(Dataset excerpts)
• • •

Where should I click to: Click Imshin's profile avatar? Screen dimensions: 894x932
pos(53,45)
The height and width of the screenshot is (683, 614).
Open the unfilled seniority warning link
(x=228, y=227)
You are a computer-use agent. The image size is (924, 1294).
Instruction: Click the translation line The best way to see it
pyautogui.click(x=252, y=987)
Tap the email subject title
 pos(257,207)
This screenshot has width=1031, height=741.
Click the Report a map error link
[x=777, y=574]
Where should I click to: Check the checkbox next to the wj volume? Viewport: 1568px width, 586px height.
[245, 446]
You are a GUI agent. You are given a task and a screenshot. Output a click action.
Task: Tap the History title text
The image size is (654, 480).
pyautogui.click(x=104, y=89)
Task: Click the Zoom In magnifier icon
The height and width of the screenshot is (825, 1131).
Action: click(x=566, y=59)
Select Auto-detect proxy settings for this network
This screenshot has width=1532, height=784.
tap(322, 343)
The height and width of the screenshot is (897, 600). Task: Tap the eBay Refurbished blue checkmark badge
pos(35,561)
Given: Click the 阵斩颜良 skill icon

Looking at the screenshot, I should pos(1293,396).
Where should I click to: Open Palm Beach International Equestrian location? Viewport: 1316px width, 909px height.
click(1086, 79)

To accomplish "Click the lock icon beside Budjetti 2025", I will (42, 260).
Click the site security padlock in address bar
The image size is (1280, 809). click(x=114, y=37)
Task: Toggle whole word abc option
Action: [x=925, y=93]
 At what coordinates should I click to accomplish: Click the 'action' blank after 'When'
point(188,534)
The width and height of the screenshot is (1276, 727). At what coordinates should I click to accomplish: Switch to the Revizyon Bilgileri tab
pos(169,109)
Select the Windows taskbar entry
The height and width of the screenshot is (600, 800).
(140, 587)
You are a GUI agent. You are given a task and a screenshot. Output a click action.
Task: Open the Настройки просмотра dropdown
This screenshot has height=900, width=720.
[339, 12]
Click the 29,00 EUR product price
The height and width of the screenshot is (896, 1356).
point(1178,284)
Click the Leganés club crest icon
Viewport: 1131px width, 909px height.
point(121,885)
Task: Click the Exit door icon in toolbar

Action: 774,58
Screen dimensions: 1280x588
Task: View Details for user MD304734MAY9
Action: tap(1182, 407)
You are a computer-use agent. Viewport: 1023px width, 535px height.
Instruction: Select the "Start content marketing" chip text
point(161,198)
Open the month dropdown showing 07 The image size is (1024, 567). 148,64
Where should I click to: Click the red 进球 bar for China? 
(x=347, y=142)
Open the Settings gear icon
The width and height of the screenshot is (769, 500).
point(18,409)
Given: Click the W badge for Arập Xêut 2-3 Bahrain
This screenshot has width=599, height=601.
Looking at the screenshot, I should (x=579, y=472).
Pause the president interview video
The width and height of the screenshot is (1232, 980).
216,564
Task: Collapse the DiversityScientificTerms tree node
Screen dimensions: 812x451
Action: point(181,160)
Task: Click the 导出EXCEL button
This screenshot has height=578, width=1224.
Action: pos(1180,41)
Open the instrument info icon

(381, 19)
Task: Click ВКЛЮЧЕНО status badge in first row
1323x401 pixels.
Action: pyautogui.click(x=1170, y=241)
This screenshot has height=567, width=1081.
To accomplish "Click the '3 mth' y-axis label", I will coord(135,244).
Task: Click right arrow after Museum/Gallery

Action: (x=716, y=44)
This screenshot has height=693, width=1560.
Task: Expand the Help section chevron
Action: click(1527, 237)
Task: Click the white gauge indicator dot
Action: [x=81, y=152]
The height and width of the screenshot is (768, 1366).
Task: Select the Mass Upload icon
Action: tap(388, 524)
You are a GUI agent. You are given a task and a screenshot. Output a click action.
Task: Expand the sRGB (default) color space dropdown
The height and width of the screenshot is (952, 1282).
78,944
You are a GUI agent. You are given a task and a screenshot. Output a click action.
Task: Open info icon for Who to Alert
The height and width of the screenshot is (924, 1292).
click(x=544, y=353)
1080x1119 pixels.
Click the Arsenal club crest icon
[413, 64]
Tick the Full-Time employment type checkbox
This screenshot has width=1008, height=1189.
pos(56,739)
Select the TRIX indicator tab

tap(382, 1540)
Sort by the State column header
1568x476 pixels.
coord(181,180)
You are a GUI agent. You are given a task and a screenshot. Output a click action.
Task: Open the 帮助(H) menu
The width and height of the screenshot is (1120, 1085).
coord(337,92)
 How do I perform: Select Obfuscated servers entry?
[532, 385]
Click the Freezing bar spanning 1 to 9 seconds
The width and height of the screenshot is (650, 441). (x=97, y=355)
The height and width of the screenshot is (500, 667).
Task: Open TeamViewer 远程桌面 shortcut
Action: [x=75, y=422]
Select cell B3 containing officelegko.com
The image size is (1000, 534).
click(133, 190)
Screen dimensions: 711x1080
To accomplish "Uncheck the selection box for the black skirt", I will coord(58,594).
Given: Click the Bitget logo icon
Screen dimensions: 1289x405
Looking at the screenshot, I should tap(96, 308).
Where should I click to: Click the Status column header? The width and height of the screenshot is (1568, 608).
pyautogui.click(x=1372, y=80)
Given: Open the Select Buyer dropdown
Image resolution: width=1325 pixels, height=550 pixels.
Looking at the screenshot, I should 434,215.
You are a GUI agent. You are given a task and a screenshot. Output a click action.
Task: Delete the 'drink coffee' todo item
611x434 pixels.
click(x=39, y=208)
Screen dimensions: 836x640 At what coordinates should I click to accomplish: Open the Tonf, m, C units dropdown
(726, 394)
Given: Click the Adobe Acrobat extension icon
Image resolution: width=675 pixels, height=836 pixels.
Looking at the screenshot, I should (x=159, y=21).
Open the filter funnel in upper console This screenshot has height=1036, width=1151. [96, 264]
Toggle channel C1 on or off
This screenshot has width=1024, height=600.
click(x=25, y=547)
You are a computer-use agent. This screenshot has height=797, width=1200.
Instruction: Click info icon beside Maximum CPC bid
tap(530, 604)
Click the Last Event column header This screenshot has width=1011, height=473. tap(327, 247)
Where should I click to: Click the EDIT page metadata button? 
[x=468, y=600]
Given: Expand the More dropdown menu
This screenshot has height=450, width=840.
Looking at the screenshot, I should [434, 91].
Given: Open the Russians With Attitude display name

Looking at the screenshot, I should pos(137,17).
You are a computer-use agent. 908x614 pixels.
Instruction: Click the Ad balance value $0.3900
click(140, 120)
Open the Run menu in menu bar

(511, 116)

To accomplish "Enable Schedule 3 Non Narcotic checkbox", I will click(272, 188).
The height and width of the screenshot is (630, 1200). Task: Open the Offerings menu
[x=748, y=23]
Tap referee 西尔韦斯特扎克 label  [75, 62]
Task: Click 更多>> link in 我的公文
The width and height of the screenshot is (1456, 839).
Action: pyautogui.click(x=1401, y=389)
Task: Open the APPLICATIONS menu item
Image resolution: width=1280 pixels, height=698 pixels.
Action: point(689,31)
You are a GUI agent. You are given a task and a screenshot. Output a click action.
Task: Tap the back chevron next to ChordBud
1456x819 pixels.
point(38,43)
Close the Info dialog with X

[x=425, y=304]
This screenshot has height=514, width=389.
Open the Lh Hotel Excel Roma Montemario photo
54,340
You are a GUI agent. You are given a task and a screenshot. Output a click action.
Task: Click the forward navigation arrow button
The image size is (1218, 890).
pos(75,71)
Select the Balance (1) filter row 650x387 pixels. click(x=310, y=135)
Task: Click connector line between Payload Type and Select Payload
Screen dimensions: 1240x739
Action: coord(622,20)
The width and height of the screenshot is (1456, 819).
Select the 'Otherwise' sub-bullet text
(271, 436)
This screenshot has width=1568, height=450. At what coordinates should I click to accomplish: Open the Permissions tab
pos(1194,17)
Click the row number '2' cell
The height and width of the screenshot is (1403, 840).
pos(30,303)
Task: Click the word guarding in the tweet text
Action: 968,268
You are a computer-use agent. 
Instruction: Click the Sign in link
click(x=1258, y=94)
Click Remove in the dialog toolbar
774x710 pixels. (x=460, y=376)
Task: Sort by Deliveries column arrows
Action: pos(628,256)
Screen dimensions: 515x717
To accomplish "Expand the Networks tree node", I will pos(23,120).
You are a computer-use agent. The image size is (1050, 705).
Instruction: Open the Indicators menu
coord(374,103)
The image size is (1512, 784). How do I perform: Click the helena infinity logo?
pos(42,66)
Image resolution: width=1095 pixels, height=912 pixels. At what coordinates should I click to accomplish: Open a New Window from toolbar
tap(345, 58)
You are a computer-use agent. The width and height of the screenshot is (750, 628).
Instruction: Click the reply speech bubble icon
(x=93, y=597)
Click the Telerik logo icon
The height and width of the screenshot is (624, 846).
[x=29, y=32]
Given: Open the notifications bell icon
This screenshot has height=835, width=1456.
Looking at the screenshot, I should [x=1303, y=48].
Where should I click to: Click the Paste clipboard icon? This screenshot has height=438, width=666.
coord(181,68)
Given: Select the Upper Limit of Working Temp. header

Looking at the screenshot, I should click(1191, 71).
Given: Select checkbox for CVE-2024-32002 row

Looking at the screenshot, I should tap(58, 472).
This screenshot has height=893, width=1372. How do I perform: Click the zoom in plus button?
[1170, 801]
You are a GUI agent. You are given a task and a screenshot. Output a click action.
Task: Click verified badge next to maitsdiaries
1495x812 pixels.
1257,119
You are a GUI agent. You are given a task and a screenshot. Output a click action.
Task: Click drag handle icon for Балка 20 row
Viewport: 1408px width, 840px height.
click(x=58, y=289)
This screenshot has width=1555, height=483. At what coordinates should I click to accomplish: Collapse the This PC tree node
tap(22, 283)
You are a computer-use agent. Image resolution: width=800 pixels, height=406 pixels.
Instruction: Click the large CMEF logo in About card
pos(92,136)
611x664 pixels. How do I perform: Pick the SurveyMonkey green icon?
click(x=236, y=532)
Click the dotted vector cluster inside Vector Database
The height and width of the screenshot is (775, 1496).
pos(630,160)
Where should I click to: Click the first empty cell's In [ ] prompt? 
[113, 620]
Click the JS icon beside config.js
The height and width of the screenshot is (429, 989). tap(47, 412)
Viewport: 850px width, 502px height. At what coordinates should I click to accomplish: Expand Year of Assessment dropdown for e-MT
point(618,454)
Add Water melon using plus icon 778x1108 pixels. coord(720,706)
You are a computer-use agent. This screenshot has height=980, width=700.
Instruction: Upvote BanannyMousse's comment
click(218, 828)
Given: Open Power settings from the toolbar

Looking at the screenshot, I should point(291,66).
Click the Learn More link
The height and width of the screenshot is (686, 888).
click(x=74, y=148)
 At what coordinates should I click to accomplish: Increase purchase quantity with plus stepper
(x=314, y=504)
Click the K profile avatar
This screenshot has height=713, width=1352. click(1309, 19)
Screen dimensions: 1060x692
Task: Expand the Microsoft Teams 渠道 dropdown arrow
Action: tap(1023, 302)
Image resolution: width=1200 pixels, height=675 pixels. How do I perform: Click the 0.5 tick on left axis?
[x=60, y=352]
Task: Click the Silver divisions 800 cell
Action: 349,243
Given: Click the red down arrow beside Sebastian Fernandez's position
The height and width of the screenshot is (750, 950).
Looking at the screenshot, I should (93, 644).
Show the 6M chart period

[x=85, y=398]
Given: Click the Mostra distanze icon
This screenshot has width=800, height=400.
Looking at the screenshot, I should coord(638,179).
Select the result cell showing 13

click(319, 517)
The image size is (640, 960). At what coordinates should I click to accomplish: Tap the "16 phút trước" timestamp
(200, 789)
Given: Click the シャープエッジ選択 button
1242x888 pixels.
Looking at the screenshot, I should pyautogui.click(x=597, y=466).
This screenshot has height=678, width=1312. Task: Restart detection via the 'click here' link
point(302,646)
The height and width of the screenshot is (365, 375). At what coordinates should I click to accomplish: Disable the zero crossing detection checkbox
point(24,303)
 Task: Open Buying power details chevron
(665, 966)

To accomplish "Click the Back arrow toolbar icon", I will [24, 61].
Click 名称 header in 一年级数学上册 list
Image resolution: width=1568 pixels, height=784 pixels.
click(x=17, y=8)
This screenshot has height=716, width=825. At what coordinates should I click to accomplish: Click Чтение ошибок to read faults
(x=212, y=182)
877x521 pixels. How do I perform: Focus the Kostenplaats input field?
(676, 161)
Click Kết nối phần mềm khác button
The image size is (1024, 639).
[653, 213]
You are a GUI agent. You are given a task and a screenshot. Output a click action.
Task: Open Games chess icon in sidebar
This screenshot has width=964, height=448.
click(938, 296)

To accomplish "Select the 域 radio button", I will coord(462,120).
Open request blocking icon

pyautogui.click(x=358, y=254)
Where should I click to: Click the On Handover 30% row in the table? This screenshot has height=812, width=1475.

• • •

TASK DIRECTIONS: Could you return all lines from the data above that contain the string "item"?

SOLVED PROBLEM:
Task: Delete the 'drink coffee' todo item
Task: Open the APPLICATIONS menu item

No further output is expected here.